On Friday, Quartz pointed out that there hasn’t been a single IPO in the first quarter of 2016. The last time that happened was in the worst quarter of the Great Recession — Q1 2009. Compare that to Q3 2014 in which there were 10 IPOs worth more than $27bn.
Granted, that quarter was distorted by one of the biggest IPOs in history, Alibaba, but the number of IPOs has rarely dipped below five per quarter and a value of more than $1bn since 2009. This complete freeze may just be a blip, or it may signal a deeper malaise. My money is on the latter.
When I first read the Quartz headline, my gut reaction was: “Sure, but unicorns intentionally steer clear of IPOs.” Listing is no longer the only way to raise capital, and having big public investors obsessed with quarterly performance can harm a company’s long-term growth plans. Staying private gives unicorns the kind of autonomy that a listed company usually (with some rare exceptions) cannot maintain.
The problem is that the other source of funding that unicorns have been living off — private venture capital — has begun to dry up at an alarming rate. VC funding fell by 30% in the last quarter of 2015 compared to Q3.
Again, this may just be a temporary dip, but the performance of some of the highest profile unicorns suggests otherwise. Evernote is apparently struggling to maintain its membership in the $1bn-plus club. As revenue numbers have disappointed, it has been shedding employees and trimming perks. Many of its best people are being stolen by other unicorns.

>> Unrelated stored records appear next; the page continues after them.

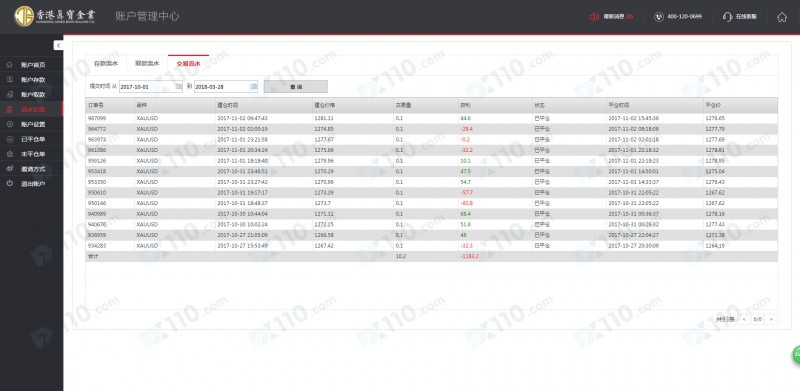This screenshot has height=391, width=800.
Task: Click the gold company logo
Action: (24, 16)
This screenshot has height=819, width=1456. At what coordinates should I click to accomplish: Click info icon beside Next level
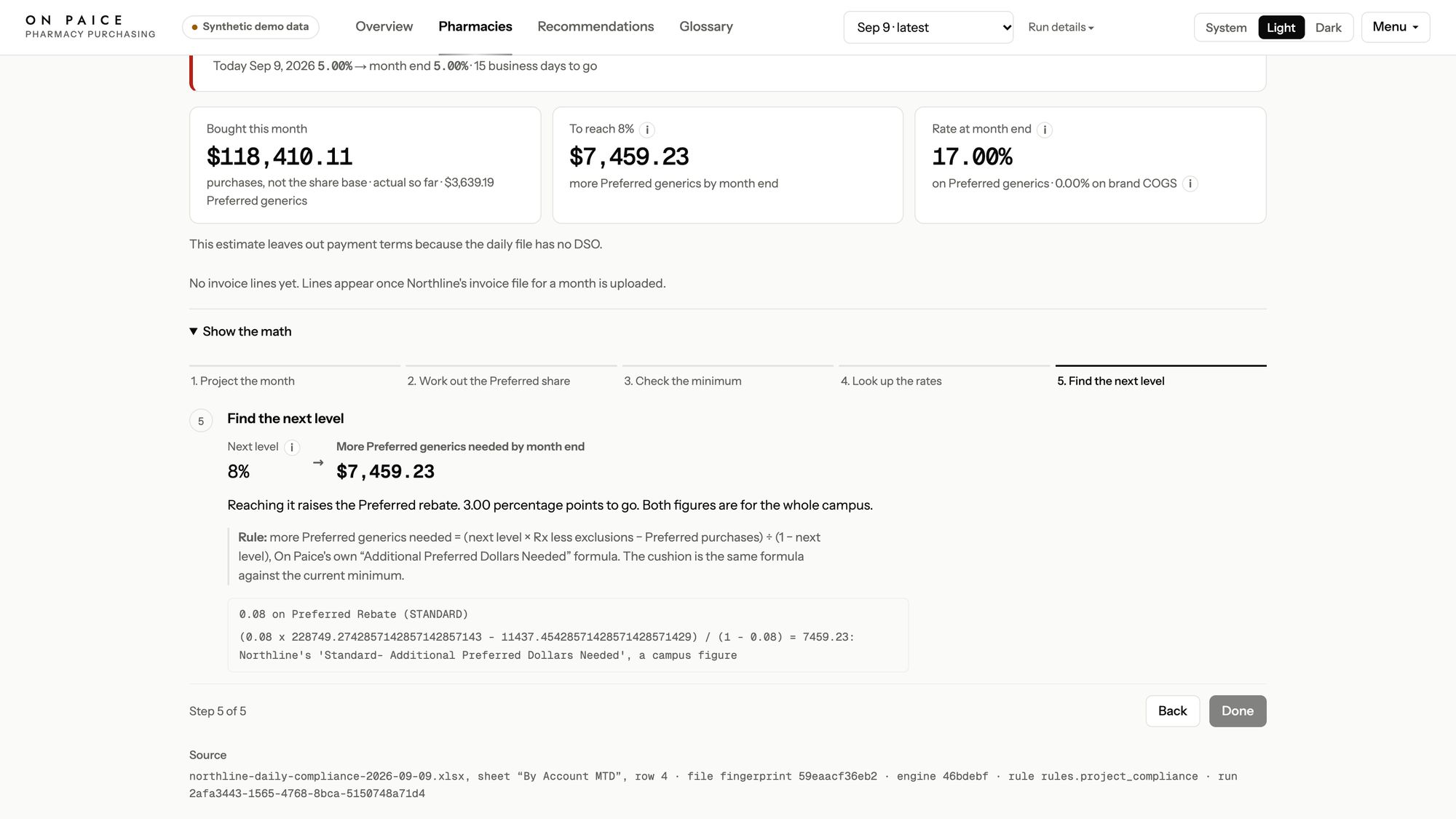pyautogui.click(x=291, y=447)
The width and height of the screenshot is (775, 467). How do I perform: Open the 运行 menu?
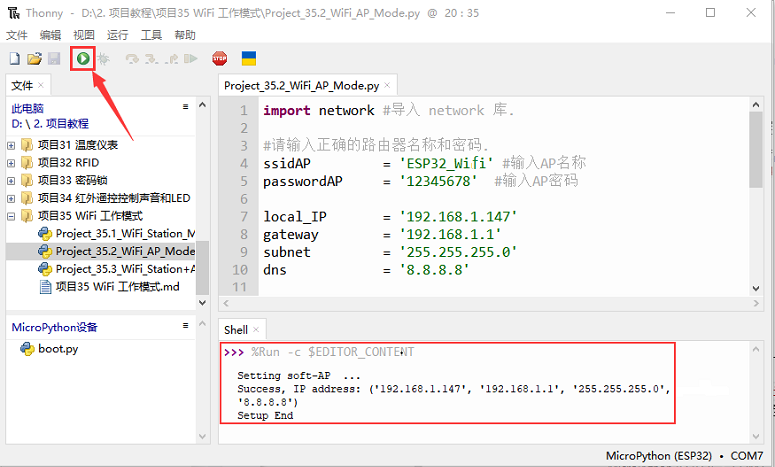coord(117,35)
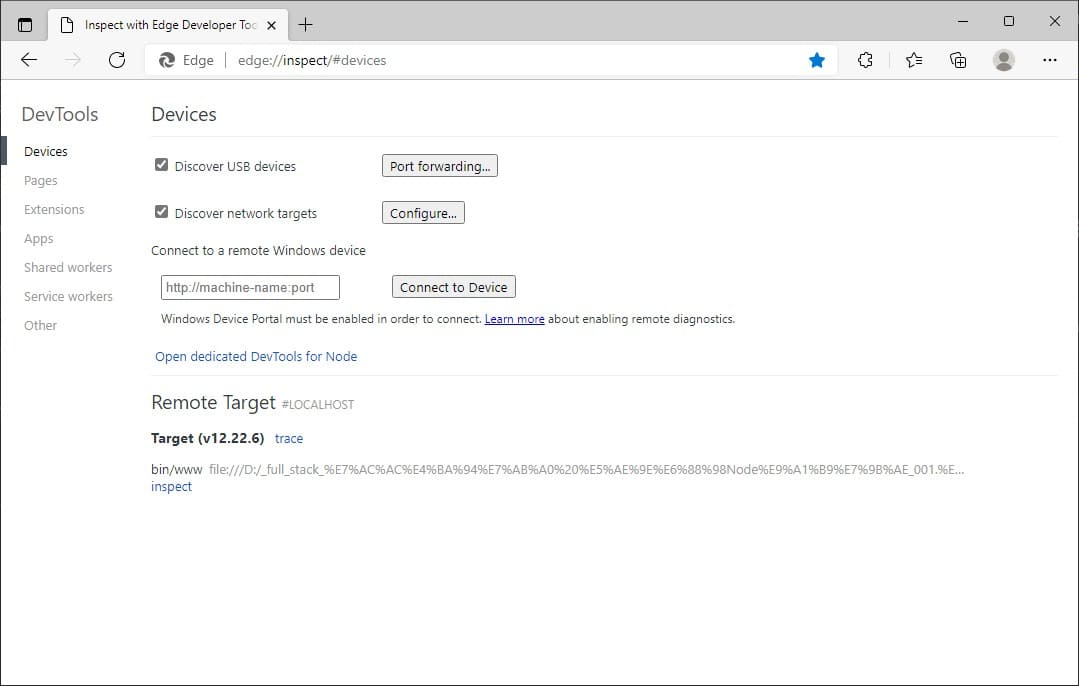Toggle Discover network targets checkbox
Image resolution: width=1079 pixels, height=686 pixels.
[161, 212]

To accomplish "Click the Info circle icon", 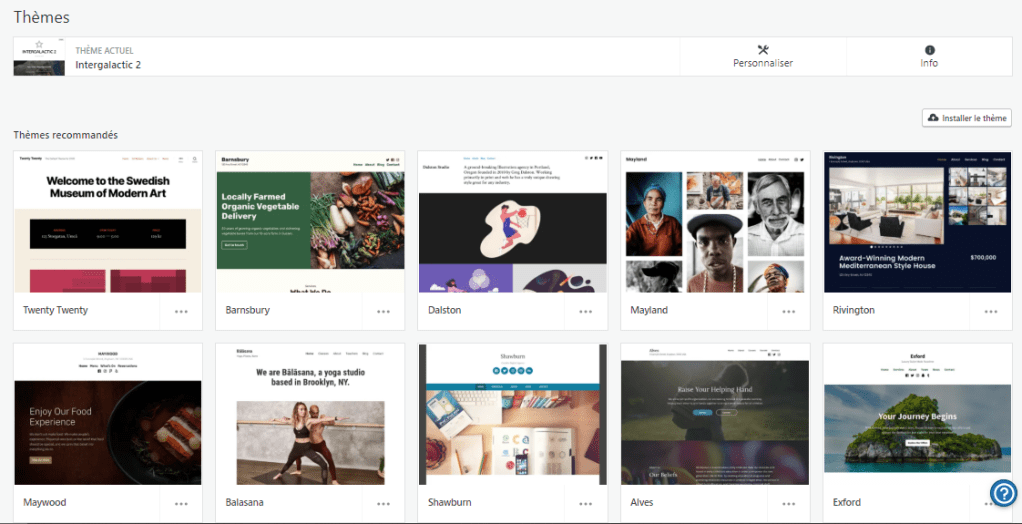I will click(929, 50).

Dropbox, another darling of the unicorn herd, has also stumbled. The company was valued at $10bn in its last round of funding, but three large investors have since written down the value of their investments by between 25% and 50%. The company is struggling to gain market share with businesses, a vital component of maintaining its high margins. And new entrants into the cloud storage market are driving prices down relentlessly.
This malaise hasn’t tainted all the unicorns. Superstars like Uber and Airbnb are absolutely killing it. Uber, in particular, is growing at an incredible rate. Granted, it is also burning cash at a similarly incredible rate. But it is leaving competitors like Lyft in its dust.
One of the constants of reporting about tech valuations is the word “bubble”. Valuations of unicorns have been extremely frothy for the past three or four years. Whether this is a real bubble or not is still largely speculative. A slim majority of the unicorns will survive in the medium term, and that the top 10 or 15 will become global players.
Companies like Spotify, Pinterest and SpaceX — all unicorns — have strong offerings and defensible positions. Others, like Github and MongoDB, have almost limitless growth potential. These are thriving companies in new markets, most of them still accelerating with each passing month. Most of these have a very good chance of being long-term global enterprises in the $10bn-plus value range.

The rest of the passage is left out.